Yes, i did run across a huge knot in the middle of my work, I think I had to sew the two piecies together then continue on knitting. Where I sew the two ends you never saw it because it was hidden inside of the ruffle.
If you watch any of the online videos put out by the companies, they will show you what to do with a join. It seems those yarns get more breaks than regular yarn. BUT NO, you can't just knit over the sewn seam and expect it to hide. As with knots, you need to undo/cut out, and overlap the yarns. I have found I can even do the close knot after the knitting, as many show to finish off, and it will hide among the ruffles.
Actually I have had this happen and I did contact the company. Although the 2 pieces were joined together, the thin edge at the top started to unravel so be careful.
I finally got angry and wasn't going to continue to waste my time if it was going to unravel, so I emailed the company. They were far from apologetic and said they didn't see of problem. They sent me a new ball of wool, 5 months later. I vowed never to use their product again!
When rejoining, you need to fold the edge back, to double up the top hole
I've never had this problem with Sashay. I did have a knot with another brand. I just cut it out, overlapped the new piece with the old piece for a few stitches and you can't see a thing.
I found a big hole in one skein of Sashay and another skein had two ends tied tog. I untied the knot then sewed the two ends tog. w/reg. sewing thread. On the hole I just ran my sewing needle thru. any of the loose ends that would un ravel and pulled it all up tight and sewed it good. After you get the scarf done you have to really hunt to find the mended places.
It's not only in the R.H. Sashay. I have found the same things in the more expensive scarf yarn. I just mend and then proceed.
I also draw up the loose ends when I finish a scarf. If you don't in time they could un ravel too. Just take matching thread and needle and go thru all the loose crochet chains on the ends of the scarf yarn, draw them up and secure w/the needle and thread. It also helps if you put a dab of Fray Check on your mended thread ends and that will keep your sewing thread from coming untied.

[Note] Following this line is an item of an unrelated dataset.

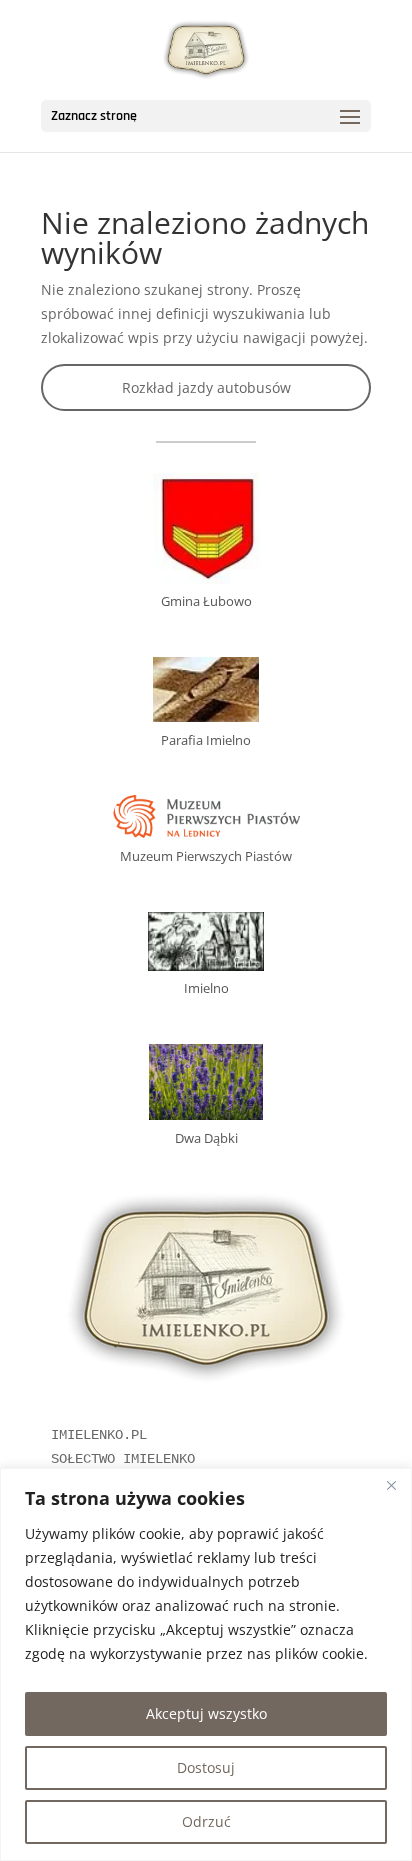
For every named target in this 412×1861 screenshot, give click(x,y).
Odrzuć (206, 1821)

This takes a few min. longer, but is a really good way to keep from all your lovely work from maybe coming undone later.
I had a simmilar problem with Patons Pirouette. Same type of yarn that knits the ruffled scarfs. I unwound this yarn in order to rewind on a card so as to flatten it and make it easier to knit with. On doing this I discovered two places that had knots joining it. Usually on regular woven yarn I would be able to deal with knots. A website was listed on the band around the yarn,and I found a listing of how to contact the company. They did reply and gave me some instructions on handling this. Go to Lion Brand.com and from there you should be able to contact them.

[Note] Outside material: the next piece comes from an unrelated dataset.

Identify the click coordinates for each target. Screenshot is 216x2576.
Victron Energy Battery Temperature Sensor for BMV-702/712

I had a simmilar problem with Patons Pirouette. S... (
I found out from the yarn co. that so many flaws are allowed so I just repair them and go on with my knitting. I have found flaws in all differnt brands also.
It's no different than finding knots in any other yarn. By complaining to the co. I also found so many flaws are allowed.
I find it very irritating, but so far nothing has been done to correct it so I just deal w/it.
There would have to be a lot of people complaining and boycotting all the companies before they would "MAYBE" change their quality control. I'm thinking that would be never. UGH!!
In the olden' days I never had the problem...but today's times, all the time.
I have been lucky but think I've made my own luck with respect to frilly scarf yarns. I do prewrap them onto a paper towel tube so I come across any knots or joins well ahead of time. By doing that, I can find where I need to make an invisible join in my scarf. I simply cut the yarn where the appropriate color ends, fold the yarn over on each end (so that it's 4 ply and knit as usual. This way I don't have any ravelling ends or unusual color changes. Knowing before hand saves me the hassle of having to deal with this
"on the go" as it were. Happy knitting everyone =)
I've used the invisible hemming ribbon that you iron on. If you decide to use this you need to be careful what you put under the yarn and the invisible hemming ribbon so it won't stick to the yarn.